This is a very well written piece in the journal Religions (Religions_MDPI) covering the title of the piece. Even if you live in the future and know where you want to go, it’s important to know where you came from.
I’m posting this here for reference – I encourage people interested in the history of dietary guidelines to read it. Comments always welcomed below.
I’ve learned a lot in the last 3 years how much our personal and societal food environments are shaped by cultural forces. I’ll be posting my own experience soon, as part of an update on my disclosures (I have none) and potential biases.
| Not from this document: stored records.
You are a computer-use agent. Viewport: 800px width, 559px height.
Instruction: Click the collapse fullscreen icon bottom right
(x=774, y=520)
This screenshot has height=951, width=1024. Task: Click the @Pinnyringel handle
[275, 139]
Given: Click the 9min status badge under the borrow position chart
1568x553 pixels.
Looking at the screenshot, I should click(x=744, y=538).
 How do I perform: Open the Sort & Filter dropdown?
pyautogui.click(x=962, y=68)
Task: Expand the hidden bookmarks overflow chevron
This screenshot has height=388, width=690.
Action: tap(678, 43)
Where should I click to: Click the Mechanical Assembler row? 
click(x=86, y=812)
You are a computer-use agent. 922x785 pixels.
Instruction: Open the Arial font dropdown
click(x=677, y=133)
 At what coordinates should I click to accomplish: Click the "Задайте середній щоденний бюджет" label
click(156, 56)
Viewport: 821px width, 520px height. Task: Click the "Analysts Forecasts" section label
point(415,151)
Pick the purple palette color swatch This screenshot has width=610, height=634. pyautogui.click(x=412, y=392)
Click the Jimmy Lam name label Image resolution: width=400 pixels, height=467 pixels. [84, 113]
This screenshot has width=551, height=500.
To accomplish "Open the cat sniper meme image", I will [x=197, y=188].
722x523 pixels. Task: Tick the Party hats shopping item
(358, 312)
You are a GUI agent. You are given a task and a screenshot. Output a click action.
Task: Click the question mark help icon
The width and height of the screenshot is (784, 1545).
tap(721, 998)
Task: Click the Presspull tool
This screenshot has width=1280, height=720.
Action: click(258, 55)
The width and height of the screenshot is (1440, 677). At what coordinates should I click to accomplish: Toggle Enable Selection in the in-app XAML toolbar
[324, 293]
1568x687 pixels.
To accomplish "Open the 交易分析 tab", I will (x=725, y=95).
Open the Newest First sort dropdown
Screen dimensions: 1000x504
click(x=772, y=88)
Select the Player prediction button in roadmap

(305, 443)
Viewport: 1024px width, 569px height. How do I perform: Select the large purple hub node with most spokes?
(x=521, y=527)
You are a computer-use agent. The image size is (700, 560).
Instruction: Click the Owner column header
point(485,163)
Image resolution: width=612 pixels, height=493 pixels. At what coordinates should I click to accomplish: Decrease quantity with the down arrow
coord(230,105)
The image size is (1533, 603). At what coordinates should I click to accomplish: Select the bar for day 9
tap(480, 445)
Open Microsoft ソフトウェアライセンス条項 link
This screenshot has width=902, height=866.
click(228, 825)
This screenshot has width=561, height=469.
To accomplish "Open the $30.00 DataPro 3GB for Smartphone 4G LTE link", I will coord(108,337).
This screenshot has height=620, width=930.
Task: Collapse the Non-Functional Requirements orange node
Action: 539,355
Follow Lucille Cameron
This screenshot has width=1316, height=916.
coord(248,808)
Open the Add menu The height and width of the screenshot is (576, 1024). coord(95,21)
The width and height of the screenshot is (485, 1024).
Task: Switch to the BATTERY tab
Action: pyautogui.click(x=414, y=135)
My current disclosures and disclaimers page is here.
Credit to the Scholarship of Belinda Fettke (@BelindaFettke) who performed an exhaustive review of the history of dietary guidelines across the globe (See: Lifestyle Medicine … where did the meat go? | #isupportgary), in the wake of the persecution of orthopedic surgeon Gary Fettke, MD (@FructoseNO), now since exonerated. I thank both of them for their patience as the world discovered that they were right.
The emphasis on health ministry within the Seventh-day Adventist (SDA) movement led to the development of sanitariums in mid-nineteenth century America. These facilities, the most notable being in Battle Creek, Michigan, initiated the development of vegetarian foods, such as breakfast cereals and analogue meats. The SDA Church still operates a handful of food production facilities around the world. The first Battle Creek Sanitarium dietitian was co-founder of the American Dietetics Association which ultimately advocated a vegetarian diet. The SDA Church established hundreds of hospitals, colleges, and secondary schools and tens of thousands of churches around the world, all promoting a vegetarian diet. As part of the ‘health message,’ diet continues to be an important aspect of the church’s evangelistic efforts. In addition to promoting a vegetarian diet and abstinence from alcohol, the SDA church has also invested resources in demonstrating the health benefits of these practices through research. Much of that research has been conducted at Loma Linda University in southern California, where there have been three prospective cohort studies conducted over 50 years. The present study, Adventist Health Study-2, enrolled 96,194 Adventists throughout North America in 2003–2004 with funding from the National Institutes of Health. Adventist Health Studies have demonstrated that a vegetarian diet is associated with longer life and better health.Source: Religions | The Global Influence of the Seventh-Day Adventist Church on Diet
Banta J, Lee J, Hodgkin G, Yi Z, Fanica A, Sabate J, et al. The Global Influence of the Seventh-Day Adventist Church on Diet. Religions [Internet]. 2018 Aug 22 [cited 2018 Nov 2];9(9):251.